About This Forex Converter
This converter provides real-time exchange rates for over 50 world currencies. Rates are sourced from open forex data feeds and refresh automatically every 30 seconds, giving you up-to-date mid-market rates for any currency pair.
Supported currencies include major pairs like USD/EUR, GBP/JPY, and AUD/CAD, as well as emerging market currencies such as INR, BRL, TRY, NGN, and more. Historical charts let you track exchange rate trends over 7 days, 30 days, 90 days, and 1 year.
Understanding Forex Exchange Rates
Foreign exchange (forex) rates represent the price of one currency expressed in terms of another. The forex market is the largest financial market in the world, with daily trading volume exceeding $7.5 trillion — dwarfing the stock, bond, and crypto markets combined.
Exchange rates are influenced by interest rate differentials between countries, inflation rates, trade balances, political stability, and central bank policies.

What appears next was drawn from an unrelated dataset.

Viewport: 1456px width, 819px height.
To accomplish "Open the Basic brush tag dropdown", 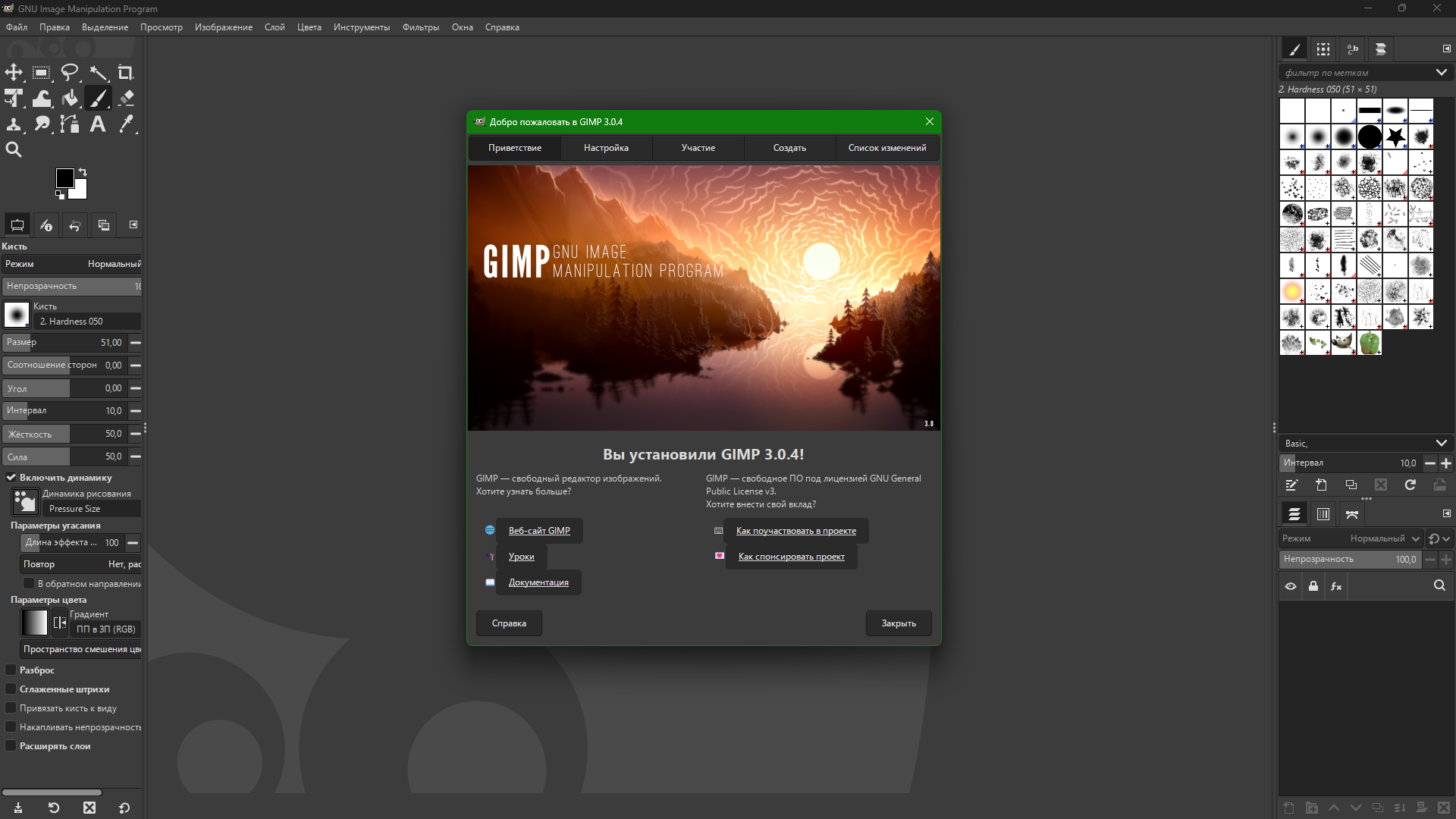I will 1441,444.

When a central bank raises interest rates, its currency typically strengthens because higher rates attract foreign investment seeking better returns.
The rates shown here are mid-market rates — the midpoint between the buy (bid) and sell (ask) prices on the interbank market. Banks and money transfer services typically add a markup of 1–5% on top of the mid-market rate, which is how they generate revenue.

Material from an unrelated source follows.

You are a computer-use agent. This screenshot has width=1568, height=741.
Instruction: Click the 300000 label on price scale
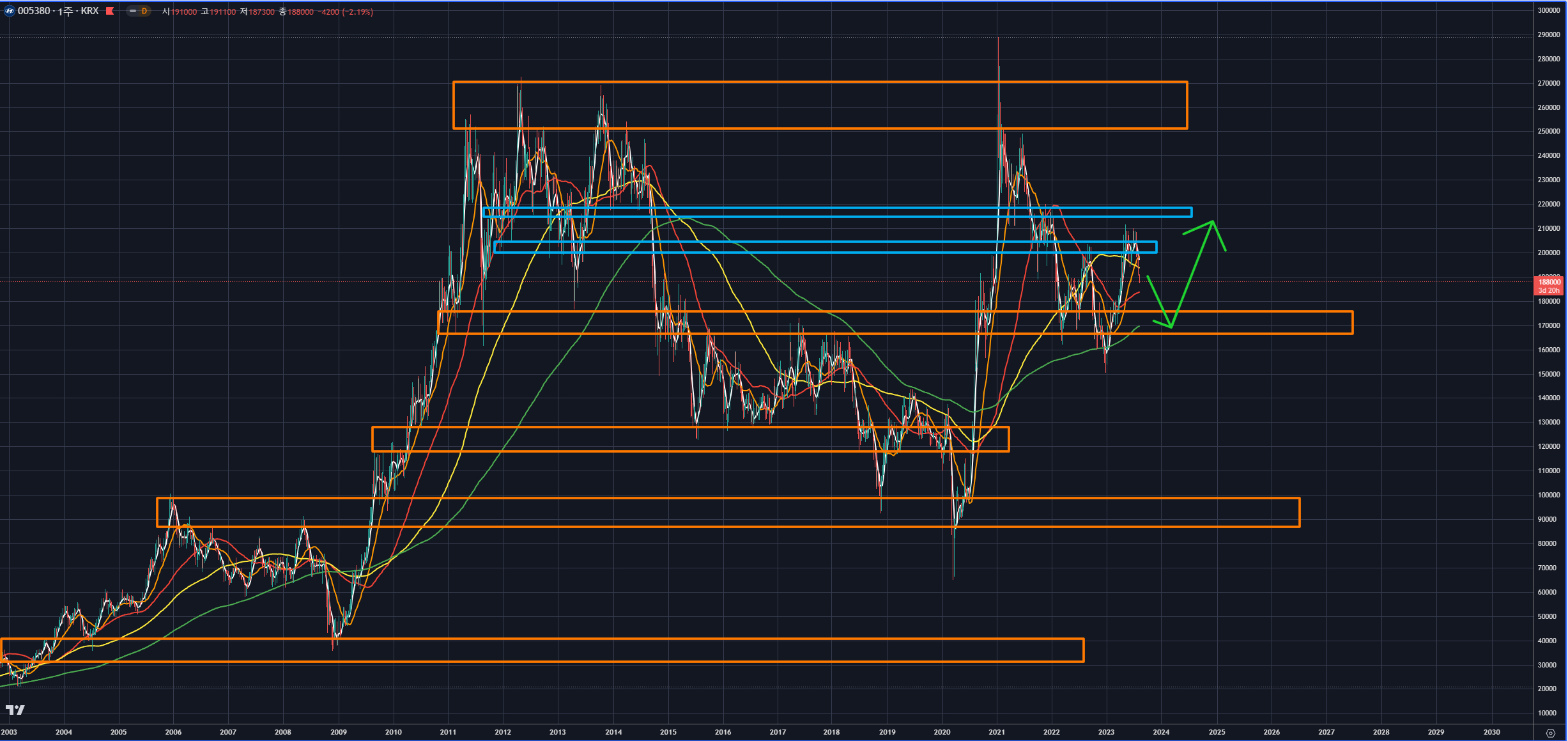pyautogui.click(x=1548, y=10)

Frequently Asked Questions
What is the mid-market rate?
The mid-market rate is the midpoint between the buy and sell prices on the interbank forex market. It's considered the 'true' exchange rate and is what you see on Google, XE, and financial news sites. Banks and money transfer services add their markup on top of this rate.

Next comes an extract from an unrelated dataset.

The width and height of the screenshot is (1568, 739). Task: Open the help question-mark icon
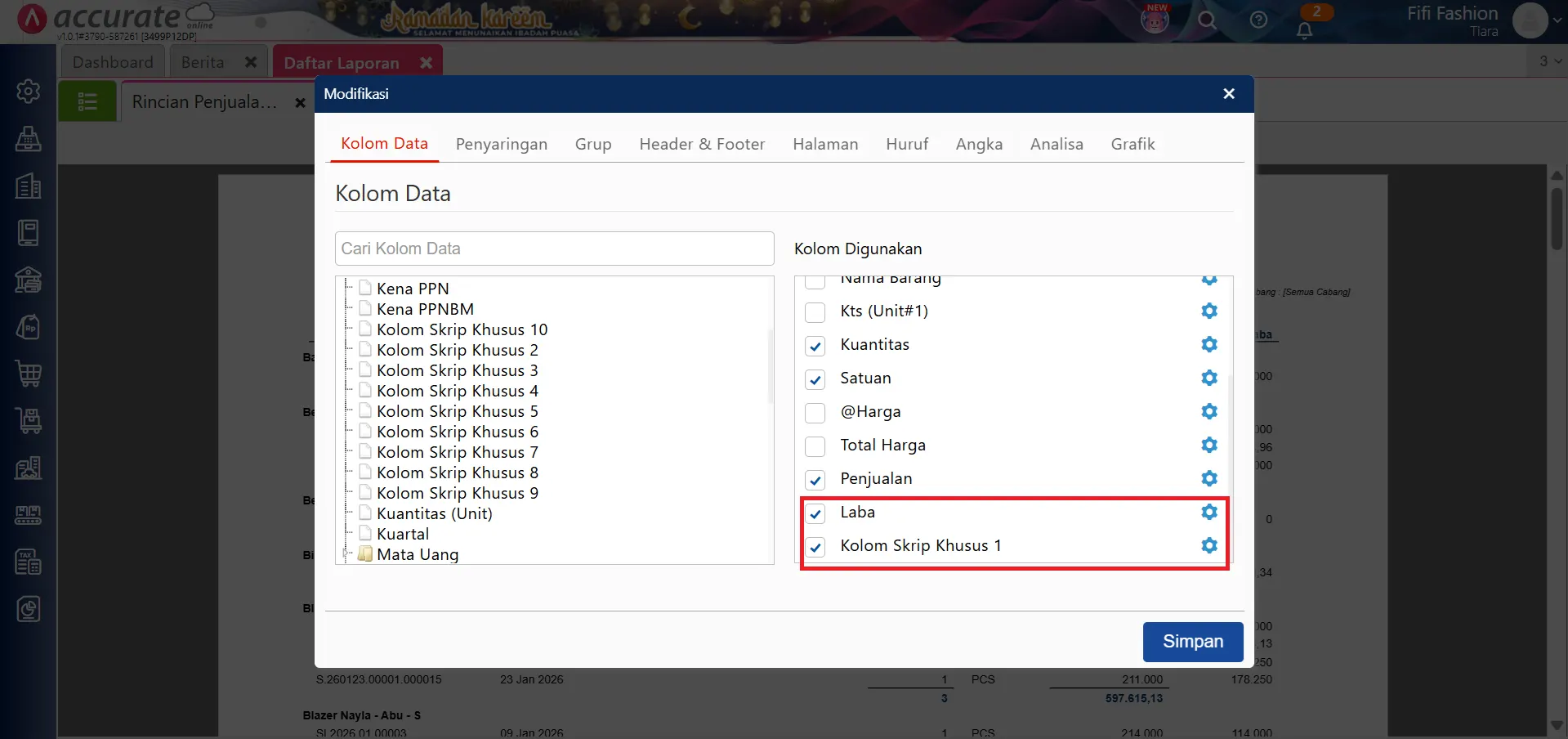click(x=1258, y=21)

Why do banks charge different rates than what's shown here?
Banks add a markup (typically 1–5%) to the mid-market rate to generate profit. This markup varies by bank, currency pair, and transaction size. Online services like Wise, Revolut, and OFX typically offer rates much closer to mid-market than traditional banks.
When is the best time to exchange currency?
Forex markets are most liquid during the London/New York overlap (13:00–17:00 UTC), which typically offers the tightest spreads. Avoid converting during weekends when markets are closed and spreads widen. For large amounts, monitoring rates over several days with price alerts can help you catch favorable movements.
How do interest rates affect exchange rates?
Higher interest rates attract foreign capital seeking better returns, increasing demand for that currency and causing it to appreciate. When the US Federal Reserve raises rates, the USD typically strengthens against currencies with lower rates. This 'carry trade' dynamic is one of the most powerful forces in forex.
What causes currency crises?
Currency crises occur when a country's currency loses value rapidly — often due to high inflation, unsustainable government debt, loss of foreign reserves, or political instability. Recent examples include the Turkish Lira (2021–2023), Argentine Peso (ongoing), and British Pound's 'mini-budget' crash (September 2022).
Are the historical charts useful for predicting future rates?
Historical charts help identify trends and support/resistance levels, but forex prediction is notoriously difficult. Exchange rates are influenced by unpredictable events (elections, natural disasters, policy surprises). Use charts for context and trend awareness rather than precise predictions.